Quick question regarding UNION

  • Hi all,

    A colleague of mine has just asked me if I can explain why a SQL statement he's written that uses UNION to join together 5 different SQL statements is running quicker than if he runs each of the separate statements individually.

    Is there a general reason for this, or would it be specific to his query?

    The SQL he's written isn't great (he's got a CASE statement in the JOINS in each of the 5 statements he's unioning together), but fundamentally I cannot see how under any circumstance why one part of an UNION statement would run slower than the whole thing because it's got to run that one part as part of the whole thing anyway.

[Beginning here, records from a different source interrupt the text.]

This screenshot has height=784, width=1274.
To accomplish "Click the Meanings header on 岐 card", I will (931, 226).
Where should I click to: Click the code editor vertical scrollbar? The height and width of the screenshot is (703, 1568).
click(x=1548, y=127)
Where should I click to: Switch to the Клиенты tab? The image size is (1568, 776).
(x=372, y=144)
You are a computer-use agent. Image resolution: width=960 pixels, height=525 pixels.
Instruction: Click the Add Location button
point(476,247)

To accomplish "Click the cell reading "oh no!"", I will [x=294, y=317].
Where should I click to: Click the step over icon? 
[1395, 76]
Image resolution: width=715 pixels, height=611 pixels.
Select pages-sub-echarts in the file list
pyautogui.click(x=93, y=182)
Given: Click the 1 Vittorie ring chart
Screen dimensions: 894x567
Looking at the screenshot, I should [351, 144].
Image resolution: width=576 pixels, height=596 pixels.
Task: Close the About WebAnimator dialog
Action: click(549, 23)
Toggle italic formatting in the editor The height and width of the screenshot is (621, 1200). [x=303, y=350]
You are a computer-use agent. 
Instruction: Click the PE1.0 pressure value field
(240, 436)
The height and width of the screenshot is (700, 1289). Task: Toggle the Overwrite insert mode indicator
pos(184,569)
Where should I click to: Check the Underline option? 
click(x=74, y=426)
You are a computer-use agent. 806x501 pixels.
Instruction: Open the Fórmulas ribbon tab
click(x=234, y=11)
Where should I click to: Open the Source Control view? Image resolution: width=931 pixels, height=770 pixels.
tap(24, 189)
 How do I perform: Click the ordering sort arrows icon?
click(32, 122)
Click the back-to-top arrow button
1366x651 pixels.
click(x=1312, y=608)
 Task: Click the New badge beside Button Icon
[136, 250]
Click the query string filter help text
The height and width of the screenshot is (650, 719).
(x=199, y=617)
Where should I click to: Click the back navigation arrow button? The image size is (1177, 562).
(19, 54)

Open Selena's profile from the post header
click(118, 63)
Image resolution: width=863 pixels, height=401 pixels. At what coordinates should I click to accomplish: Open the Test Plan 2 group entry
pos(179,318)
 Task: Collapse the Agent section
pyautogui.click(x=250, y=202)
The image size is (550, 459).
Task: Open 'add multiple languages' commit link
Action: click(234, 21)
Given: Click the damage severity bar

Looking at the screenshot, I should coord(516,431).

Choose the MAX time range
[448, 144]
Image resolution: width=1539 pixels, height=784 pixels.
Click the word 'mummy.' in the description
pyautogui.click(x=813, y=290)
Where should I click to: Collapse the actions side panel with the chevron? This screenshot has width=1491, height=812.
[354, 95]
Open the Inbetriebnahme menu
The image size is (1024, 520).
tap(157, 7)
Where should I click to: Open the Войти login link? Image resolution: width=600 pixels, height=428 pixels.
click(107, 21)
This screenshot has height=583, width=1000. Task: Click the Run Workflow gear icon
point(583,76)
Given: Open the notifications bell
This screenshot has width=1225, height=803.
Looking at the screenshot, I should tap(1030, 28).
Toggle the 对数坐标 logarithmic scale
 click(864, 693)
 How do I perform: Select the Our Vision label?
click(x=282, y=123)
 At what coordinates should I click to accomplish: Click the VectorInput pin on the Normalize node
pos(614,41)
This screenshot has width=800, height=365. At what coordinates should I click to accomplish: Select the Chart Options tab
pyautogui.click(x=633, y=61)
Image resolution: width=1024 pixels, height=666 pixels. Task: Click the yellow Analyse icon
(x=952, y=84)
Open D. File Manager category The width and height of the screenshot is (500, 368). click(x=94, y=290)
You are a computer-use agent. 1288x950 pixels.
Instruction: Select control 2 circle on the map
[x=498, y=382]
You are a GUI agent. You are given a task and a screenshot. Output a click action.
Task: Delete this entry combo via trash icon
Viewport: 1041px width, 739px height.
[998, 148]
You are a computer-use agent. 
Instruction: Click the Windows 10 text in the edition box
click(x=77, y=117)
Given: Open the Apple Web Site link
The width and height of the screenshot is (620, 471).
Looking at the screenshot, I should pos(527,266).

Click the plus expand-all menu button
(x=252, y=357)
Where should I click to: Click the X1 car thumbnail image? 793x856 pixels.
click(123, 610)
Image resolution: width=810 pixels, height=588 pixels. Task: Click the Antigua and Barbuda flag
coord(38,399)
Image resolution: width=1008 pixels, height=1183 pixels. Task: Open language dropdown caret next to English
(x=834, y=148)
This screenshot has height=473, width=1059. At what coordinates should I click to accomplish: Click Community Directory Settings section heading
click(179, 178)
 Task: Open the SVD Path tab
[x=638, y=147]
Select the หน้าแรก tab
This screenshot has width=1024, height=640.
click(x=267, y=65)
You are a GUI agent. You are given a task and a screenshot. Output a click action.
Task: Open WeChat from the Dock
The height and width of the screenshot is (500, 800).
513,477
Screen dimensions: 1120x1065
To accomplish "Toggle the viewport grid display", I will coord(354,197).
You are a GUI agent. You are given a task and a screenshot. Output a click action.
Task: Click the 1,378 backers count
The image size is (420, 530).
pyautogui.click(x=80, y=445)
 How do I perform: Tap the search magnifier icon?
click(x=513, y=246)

    Or am I missing something?

    I can get details of the SQL code and tables being used if necessary.

    Thanks

    Steve

    Regards

    Steve

  • There could be a number of reasons. Have you had a look at the query plan? This will more than likely give you the answer quite promptly 😎

    If you're not sure after looking at them, you can save and upload the query plans in a reply, and then many of us here will be more than happy to see where the performance changes are.

    Thom~

    Excuse my typos and sometimes awful grammar. My fingers work faster than my brain does.
    Larnu.uk

  • Steve

    DDL, code and execution plans would indeed be helpful, please.

    When you do a UNION, the result sets all have to be sorted together to eliminate duplicates, so it does seem surprising that the UNIONed query goes faster. Maybe the query optimizer is making some efficiency savings in the background somewhere. Hard to say without seeing the plans.

    John

  • Thanks guys, I've asked him to get the execution plan.

    If I struggle to see the issue, I'll get some DDL together.

    Regards

    Steve

  • I'd love to see the execution plan for this.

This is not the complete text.